The world is mourning the loss of Nobel Laureate Gabriel García Márquez, who died of pneumonia at age 87. Márquez rose to worldwide fame with his novel One Hundred Years of Solitude, which ushered in an era of Spanish language literature. Jonathan Kandell of the New York Times writes:
“Mr. García Márquez was a master of the literary genre known as magical realism, in which the miraculous and the real converge. In his novels and stories, storms rage for years, flowers drift from the skies, tyrants survive for centuries, priests levitate and corpses fail to decompose. And, more plausibly, lovers rekindle their passion after a half-century apart.
Magical realism, he said, sprang from Latin America’s history of vicious dictators and romantic revolutionaries, of long years of hunger, illness and violence. In accepting his Nobel, Mr. García Márquez said: ‘Poets and beggars, musicians and prophets, warriors and scoundrels, all creatures of that unbridled reality, we have had to ask but little of imagination. For our crucial problem has been a lack of conventional means to render our lives believable.’

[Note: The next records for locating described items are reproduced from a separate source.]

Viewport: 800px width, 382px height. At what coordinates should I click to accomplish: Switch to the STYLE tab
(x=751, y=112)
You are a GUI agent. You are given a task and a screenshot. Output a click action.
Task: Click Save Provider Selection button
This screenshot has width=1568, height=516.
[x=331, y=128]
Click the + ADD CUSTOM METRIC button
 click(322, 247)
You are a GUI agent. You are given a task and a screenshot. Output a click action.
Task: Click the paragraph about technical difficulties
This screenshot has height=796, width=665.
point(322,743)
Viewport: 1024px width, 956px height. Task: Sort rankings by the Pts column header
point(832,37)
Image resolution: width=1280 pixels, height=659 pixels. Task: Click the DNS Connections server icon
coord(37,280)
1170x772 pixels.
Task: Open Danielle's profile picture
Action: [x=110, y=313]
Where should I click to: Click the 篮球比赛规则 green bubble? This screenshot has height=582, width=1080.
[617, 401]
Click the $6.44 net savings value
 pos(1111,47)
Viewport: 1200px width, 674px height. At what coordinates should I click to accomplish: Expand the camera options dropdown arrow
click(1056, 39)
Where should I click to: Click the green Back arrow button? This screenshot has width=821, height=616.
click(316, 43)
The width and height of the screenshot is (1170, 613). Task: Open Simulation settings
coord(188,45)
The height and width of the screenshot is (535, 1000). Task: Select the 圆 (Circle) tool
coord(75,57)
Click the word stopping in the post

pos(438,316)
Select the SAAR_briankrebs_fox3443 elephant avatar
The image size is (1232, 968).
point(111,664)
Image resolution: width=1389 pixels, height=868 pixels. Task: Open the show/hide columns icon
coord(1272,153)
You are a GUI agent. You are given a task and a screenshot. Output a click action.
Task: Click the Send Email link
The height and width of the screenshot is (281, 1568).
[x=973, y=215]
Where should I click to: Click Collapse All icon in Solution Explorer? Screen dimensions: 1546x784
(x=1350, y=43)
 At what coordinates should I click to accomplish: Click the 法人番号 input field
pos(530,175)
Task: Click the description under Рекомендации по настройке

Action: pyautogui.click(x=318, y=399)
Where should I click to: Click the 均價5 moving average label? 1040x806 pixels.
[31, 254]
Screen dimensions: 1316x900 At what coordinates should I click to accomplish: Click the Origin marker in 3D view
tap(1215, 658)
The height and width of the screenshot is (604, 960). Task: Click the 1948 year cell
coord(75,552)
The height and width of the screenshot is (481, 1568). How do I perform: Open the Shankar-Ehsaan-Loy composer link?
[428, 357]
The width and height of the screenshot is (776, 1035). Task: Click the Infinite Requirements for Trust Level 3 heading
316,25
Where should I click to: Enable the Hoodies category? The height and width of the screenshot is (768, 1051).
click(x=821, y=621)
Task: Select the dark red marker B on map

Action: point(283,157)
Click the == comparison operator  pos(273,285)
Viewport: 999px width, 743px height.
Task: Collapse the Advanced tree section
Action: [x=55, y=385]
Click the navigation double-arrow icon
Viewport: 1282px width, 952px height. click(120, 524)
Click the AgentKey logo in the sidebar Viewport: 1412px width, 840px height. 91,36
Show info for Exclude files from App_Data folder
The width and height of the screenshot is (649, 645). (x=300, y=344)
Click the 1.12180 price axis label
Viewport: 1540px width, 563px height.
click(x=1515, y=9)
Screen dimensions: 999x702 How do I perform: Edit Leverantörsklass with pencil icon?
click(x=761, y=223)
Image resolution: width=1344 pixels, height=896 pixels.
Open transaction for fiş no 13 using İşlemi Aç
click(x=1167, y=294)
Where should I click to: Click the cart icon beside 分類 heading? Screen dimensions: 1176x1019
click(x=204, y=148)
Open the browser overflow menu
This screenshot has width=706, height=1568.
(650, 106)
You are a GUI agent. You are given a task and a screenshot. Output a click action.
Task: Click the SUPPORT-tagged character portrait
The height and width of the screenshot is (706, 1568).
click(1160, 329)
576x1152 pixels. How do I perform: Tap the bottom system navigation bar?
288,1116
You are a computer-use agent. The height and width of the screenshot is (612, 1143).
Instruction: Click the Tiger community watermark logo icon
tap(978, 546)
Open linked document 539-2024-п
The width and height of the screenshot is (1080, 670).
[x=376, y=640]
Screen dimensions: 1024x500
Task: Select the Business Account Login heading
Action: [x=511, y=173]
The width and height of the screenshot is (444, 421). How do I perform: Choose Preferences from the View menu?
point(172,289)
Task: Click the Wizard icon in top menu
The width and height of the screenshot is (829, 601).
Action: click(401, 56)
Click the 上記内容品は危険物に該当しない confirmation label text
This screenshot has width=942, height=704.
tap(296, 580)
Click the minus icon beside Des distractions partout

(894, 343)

Like many Latin American intellectuals and artists, Mr. García Márquez felt impelled to speak out on the political issues of his day. He viewed the world from a left-wing perspective, bitterly opposing Gen. Augusto Pinochet, the right-wing Chilean dictator, and unswervingly supporting Fidel Castro in Cuba. Mr. Castro became such a close friend that Mr. García Márquez showed him drafts of his unpublished books.”
Richard Lea and Joe Tuckman of The Guardian write:
“Barack Obama said the world had lost ‘one of its greatest visionary writers’, adding that he cherished an inscribed copy of One Hundred Years of Solitude, presented to him by the author on a visit to Mexico. ‘I offer my thoughts to his family and friends, whom I hope take solace in the fact that Gabo’s work will live on for generations to come.’
Colombian president Juan Manuel Santos said yesterday via Twitter: ‘A thousand years of solitude and sadness at the death of the greatest Colombian of all time. Solidarity and condolences to his wife and family … Such giants never die.'”
One Hundred Years of Solitude was an instant bestseller, with the first edition of 8,000 copies selling out within a week of its publication in 1967. Hailed by the Chilean poet Pablo Neruda as “perhaps the greatest revelation in the Spanish language since Don Quixote of Cervantes”, One Hundred Years of Solitude went on to win literary prizes in Italy, France, Venezuela and beyond, appearing in more than 30 languages and selling more than 30 million copies around the world.
Márquez’s works include The Autumn of the Patriarch, The Chronicle of a Death Foretold and Love in the Time of Cholera, which was first published in 1985 and made into a film in 2007.
Márquez is survived by his wife Mercedes and two sons, Rodrigo and Gonzalo. He was 87.